Friday 25 January 2013

The Fly In The Ointment. 30th May 2008



My brothers come for supper. 
Jay comes with his wife Kitty.
We all play croquet with Maisie. Maisie is offered a head-start but refuses and beats us all anyway. 
Kitty vows to come to my parents house every day after work and practice her moves so that next time she won’t come last.
Giles is very tired becaus he has broken up with Olivia again and can’t sleep at night. 
Kitty is Maisie’s god-mother and is very pleased to see Maisie. Maisie is very pleased to see her too.
My mother has made quiche. She has baked potatoes and grated cheese. My father has picked lettuce from his vegetable patch and we have a salad. Maisie has chosen strawberries and Cornish clotted cream for pudding. 
At supper we talk about asylum seekers. We talk about Muslims and I say I like living where I do because it’s so mixed. 
Giles says he hates asylum seekers.
I say ‘Have you ever met one?’
Giles is very cross. 
‘I don’t need to meet one.’ He says.
‘I hate mono-cultures.’ I say.
‘I think we should nuke Iraq.’ says Giles. My mother crashes dishes about in the sink and my father rolls his eyes.
I picture the Cradle of Civilisation reduced to a quintessence of dust. 
I imagine cool palm-shaded terraces, a climbing bouganvillia against a white wall. I see a child with huge dark eyes beneath a mop of blue black curls playing in shaft of pale sunlight, a woman’s slim brown hands pouring tea from a silver pot in a cool shadowed courtyard and the sound of the Adhan in a pale pink dawn.  
‘I’m going to vote National Front.’ says Giles.
‘You’re going to vote Nazi Party.’ I say.
‘Can we change the subject?’ says Jay.

Next morning George The Gardener arrives. My mother helps him move some pots. She piles echiums in a wheel barrow and wheels it down the garden to the compost heap. 
George watches admiringly.
“Works like a darkie, do ‘er.’ He says ‘Works just like a darkie.’
Friday 30th May 2008.
St Just

Racism aside, I decide I love Cornwall. 
I decide to buy a cottage and never to return to London.
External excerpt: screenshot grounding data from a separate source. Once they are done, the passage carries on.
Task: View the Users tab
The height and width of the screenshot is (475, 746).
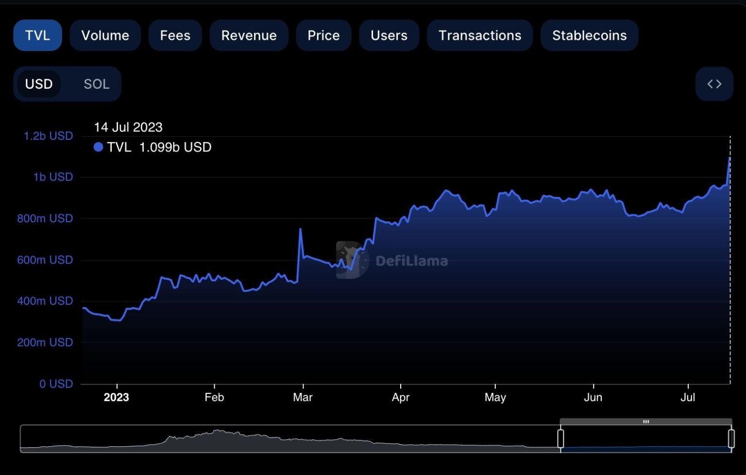Action: click(389, 35)
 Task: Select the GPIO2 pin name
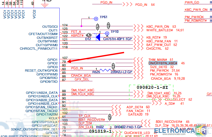[53, 63]
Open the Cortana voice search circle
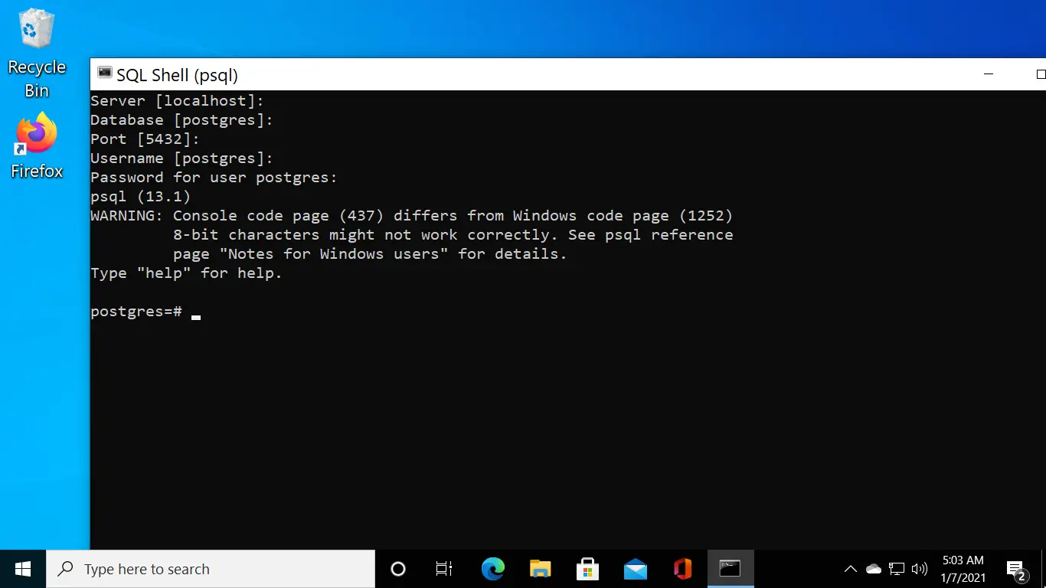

I believe life should be lived without a chest pain and to this end I scour ‘The Cornishman’ and short-list two houses in St Just.
It transpires that one is too small to swing a cat and the other is in the process of sliding gracefully into an old tin mine. 
‘It hasn’t shifted at all in the last ten years.’ says the Estate Agent. ‘Chances are, it’ll stay put for the next hundred but you’ll not get a mortgage on it.’ He adds gloomily.
‘How long as it been on the market?’ I ask.
‘Couple of year now.’ says the agent ‘Last people who were interested were killed in a mororbike accident before they could complete.’
O well.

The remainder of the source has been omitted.